Required work:
Search the data for the string "computer" and extract every line where it appears.

*** Opening of Exercise data ***

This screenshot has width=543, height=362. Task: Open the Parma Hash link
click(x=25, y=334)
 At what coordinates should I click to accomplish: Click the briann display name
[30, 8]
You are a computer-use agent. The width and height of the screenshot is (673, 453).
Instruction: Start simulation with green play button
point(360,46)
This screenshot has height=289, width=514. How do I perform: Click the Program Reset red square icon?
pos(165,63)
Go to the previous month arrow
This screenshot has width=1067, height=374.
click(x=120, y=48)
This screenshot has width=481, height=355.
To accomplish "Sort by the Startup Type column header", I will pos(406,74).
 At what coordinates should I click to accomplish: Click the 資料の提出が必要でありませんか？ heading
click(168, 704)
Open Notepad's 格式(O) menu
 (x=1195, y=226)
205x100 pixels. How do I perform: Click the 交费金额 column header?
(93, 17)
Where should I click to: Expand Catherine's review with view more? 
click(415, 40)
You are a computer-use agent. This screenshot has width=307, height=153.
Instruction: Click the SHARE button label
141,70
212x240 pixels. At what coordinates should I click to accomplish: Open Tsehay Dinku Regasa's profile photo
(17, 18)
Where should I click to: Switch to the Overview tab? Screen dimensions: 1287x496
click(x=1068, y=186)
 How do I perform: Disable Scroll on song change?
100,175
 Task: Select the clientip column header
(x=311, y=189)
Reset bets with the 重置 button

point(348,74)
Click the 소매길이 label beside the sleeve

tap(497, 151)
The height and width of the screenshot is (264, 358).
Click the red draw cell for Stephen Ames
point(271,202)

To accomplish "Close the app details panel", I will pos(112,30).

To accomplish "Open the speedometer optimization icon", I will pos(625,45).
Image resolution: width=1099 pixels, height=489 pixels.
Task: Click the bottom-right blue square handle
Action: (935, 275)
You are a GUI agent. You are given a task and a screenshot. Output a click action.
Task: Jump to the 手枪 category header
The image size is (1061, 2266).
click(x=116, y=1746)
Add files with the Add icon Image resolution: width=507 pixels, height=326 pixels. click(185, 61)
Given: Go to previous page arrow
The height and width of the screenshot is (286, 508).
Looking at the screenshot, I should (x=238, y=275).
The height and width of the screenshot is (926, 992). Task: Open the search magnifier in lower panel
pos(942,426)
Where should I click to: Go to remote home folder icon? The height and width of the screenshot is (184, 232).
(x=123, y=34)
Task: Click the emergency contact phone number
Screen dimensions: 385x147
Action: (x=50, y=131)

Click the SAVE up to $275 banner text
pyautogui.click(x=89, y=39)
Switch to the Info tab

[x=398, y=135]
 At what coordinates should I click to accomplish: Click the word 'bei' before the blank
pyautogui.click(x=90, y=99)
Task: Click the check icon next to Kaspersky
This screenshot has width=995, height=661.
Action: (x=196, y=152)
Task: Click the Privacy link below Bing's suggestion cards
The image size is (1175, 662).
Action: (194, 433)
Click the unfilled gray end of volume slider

*** Close of Exercise data ***

Result below:
You are a computer-use agent. The width and height of the screenshot is (673, 453).
You are a computer-use agent. This screenshot has width=307, height=153.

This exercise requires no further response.